HTFNet: Hybrid Time-Frequency UNet for binaural audio synthesis

Binaural audio is an essential technique for achieving highly realistic spatial localization. Currently, direct binaural audio recording and HRTF-based binaural audio synthesis are the two mainstream approaches for presenting binaural audio. However, the former often incurs high costs, while the latter typically lacks constraints on the orientation of the source, which we believe leaves room for performance improvement. To address this, we propose a hybrid time-frequency domain UNet framework for binaural audio synthesis, namely HTF-Net. Specifically, we first convert the mono audio into an initial binaural signal, which is then processed separately in the time and frequency domains to extract both local and global features.

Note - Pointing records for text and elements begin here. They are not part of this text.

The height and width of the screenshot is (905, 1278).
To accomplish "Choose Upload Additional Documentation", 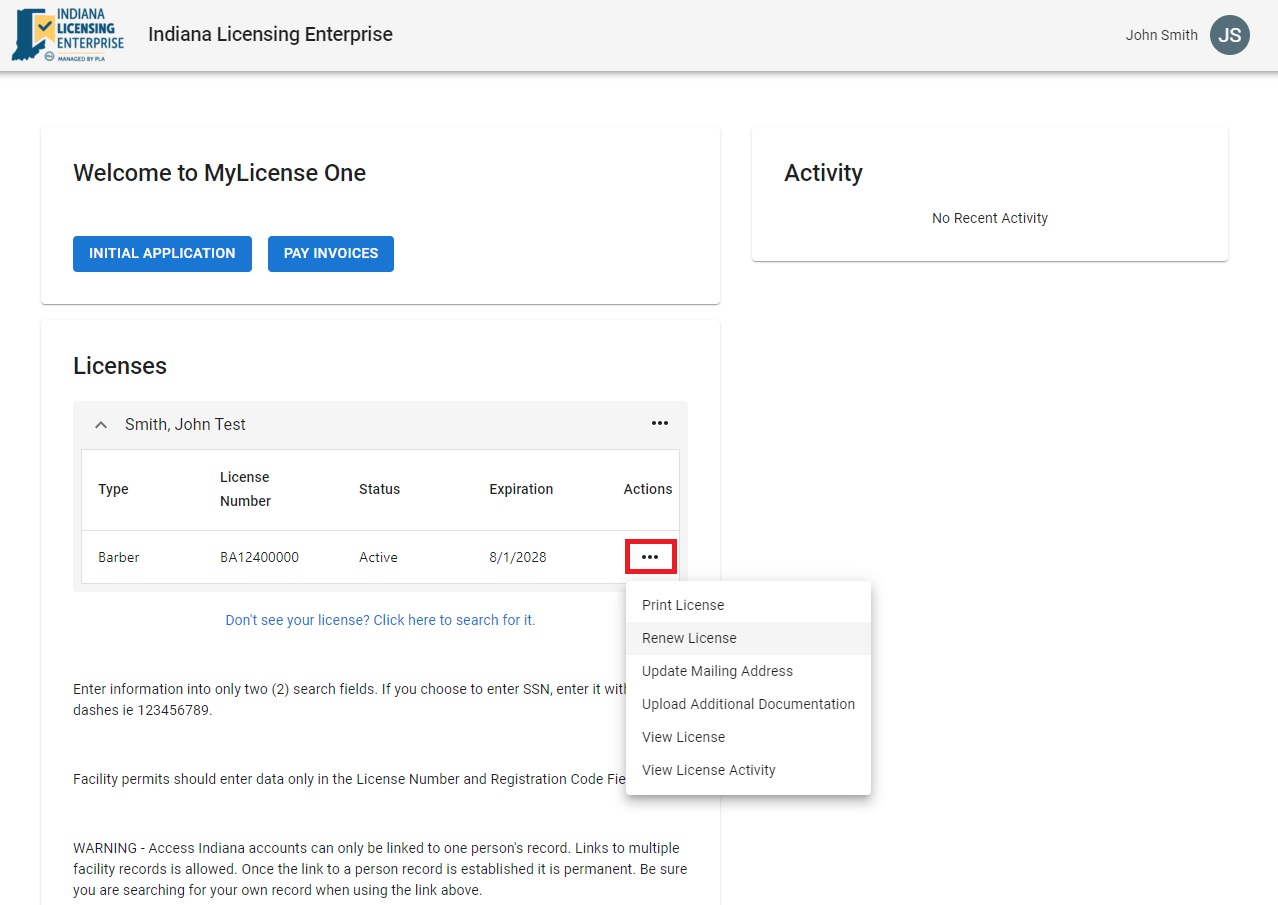I will (x=748, y=704).
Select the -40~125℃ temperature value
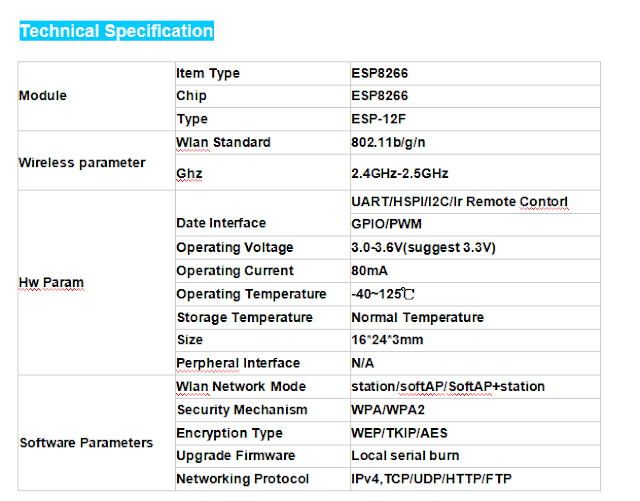The image size is (640, 501). [x=383, y=294]
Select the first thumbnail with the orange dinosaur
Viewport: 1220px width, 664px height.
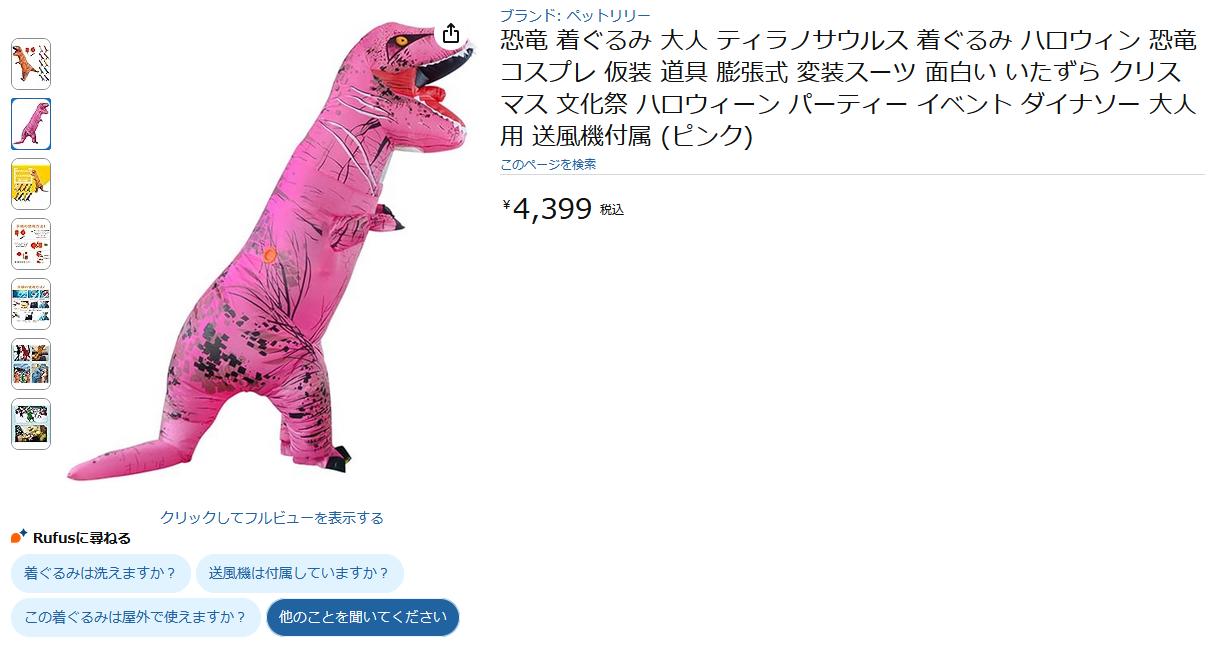[31, 64]
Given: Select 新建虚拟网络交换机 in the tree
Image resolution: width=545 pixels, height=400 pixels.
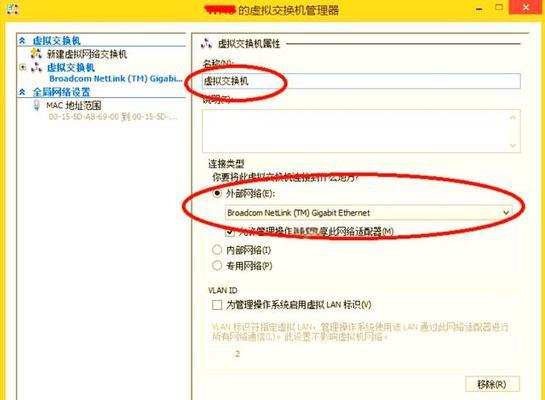Looking at the screenshot, I should pos(87,54).
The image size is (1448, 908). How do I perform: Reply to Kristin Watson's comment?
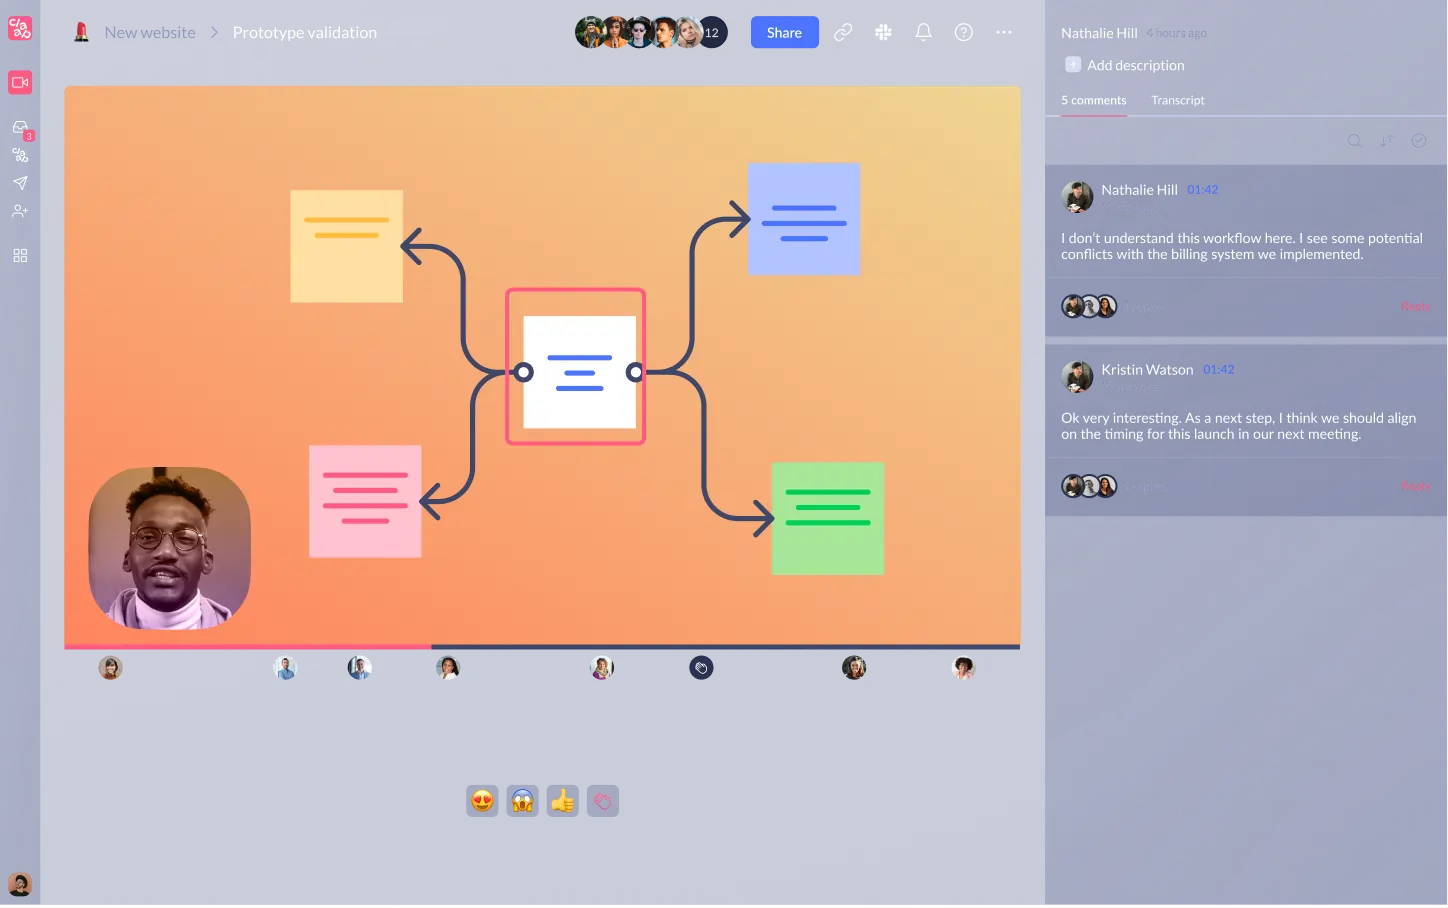pyautogui.click(x=1415, y=486)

Gated Conv Transformer Blocks (GCTBs) are used to capture the global context, while a Pos-Ori Attention Module (POAM) is introduced to integrate the spatial information of the sound source and capture its movement. During the reconstruction phase, Dilated Residual Convolution Blocks (DRCBs) are incorporated to capture features in both the time and frequency domains. Extensive experiments demonstrate that the proposed method produces outperforms other state-of-the-art methods in phase estimation (Phase-\( \mathscr{L}_{2} \): 0.763, IPD-\( \mathscr{L}_{2} \): 1.072, Wave-\( \mathscr{L}_{2} \): 0.138, Amp-\( \mathscr{L}_{2} \): 0.036).